PROMPT
From the entries below, retype only the lines from the one with "The width and height of the screenshot is (385, 833)." through the one with "The width and height of the screenshot is (681, 752).", exactly as written.
******************************
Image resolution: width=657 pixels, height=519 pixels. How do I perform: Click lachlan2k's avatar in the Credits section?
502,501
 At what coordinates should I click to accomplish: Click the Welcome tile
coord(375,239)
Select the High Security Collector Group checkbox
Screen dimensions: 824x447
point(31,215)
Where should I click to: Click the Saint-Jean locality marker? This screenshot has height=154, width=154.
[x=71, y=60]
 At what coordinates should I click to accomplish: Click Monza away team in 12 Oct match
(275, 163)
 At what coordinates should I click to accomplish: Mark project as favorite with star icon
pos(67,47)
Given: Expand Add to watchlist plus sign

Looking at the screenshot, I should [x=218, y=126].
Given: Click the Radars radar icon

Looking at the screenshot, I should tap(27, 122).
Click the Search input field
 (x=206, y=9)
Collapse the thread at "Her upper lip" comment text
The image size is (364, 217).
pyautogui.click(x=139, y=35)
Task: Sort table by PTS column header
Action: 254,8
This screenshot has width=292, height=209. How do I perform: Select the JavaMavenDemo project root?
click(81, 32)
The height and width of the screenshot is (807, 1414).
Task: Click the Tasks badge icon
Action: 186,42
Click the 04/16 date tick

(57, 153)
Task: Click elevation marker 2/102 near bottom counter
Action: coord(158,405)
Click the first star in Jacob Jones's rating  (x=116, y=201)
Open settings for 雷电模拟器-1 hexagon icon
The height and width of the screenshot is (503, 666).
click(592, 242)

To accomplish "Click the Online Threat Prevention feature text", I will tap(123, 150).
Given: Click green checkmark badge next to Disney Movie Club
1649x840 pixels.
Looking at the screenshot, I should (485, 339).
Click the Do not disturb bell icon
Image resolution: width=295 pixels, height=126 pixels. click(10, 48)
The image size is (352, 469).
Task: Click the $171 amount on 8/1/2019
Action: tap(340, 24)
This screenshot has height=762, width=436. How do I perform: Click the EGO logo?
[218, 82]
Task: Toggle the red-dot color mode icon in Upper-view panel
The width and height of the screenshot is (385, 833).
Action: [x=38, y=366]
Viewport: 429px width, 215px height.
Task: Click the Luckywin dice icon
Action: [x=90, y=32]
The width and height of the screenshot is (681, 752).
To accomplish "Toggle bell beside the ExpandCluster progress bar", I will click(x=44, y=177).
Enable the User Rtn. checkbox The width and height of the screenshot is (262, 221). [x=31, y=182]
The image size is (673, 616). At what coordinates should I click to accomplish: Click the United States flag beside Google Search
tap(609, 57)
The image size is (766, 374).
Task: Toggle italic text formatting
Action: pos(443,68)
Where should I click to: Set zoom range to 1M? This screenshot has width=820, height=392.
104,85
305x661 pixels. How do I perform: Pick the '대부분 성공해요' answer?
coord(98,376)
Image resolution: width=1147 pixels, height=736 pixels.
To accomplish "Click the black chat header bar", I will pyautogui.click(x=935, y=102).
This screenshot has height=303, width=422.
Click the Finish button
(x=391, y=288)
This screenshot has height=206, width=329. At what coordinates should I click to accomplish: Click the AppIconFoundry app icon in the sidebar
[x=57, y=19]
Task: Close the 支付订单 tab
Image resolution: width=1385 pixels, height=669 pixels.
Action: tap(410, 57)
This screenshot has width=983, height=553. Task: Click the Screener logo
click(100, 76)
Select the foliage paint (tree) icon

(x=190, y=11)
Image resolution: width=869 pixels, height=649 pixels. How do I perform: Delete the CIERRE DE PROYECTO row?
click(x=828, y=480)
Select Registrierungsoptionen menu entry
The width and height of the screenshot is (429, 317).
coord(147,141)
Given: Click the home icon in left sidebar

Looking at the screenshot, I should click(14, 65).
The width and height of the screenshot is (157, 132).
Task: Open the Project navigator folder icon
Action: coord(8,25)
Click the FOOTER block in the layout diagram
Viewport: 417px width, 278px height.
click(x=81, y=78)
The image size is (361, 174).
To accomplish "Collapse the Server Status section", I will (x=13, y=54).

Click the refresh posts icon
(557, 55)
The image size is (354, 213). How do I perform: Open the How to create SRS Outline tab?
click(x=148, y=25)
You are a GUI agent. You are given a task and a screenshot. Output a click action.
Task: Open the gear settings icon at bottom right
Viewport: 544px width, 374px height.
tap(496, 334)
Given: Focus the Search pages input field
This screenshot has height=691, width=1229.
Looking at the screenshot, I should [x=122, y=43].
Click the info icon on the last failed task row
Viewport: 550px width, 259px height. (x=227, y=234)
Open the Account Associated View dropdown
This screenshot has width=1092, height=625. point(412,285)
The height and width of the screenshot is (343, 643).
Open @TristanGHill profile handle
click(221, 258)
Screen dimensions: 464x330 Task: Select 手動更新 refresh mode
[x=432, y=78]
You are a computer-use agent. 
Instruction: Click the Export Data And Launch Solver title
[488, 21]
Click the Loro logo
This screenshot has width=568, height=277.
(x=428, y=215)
******************************
EXERCISE SOLUTION
The width and height of the screenshot is (385, 833).
Action: [x=38, y=366]
Viewport: 429px width, 215px height.
Task: Click the Luckywin dice icon
Action: [x=90, y=32]
The width and height of the screenshot is (681, 752).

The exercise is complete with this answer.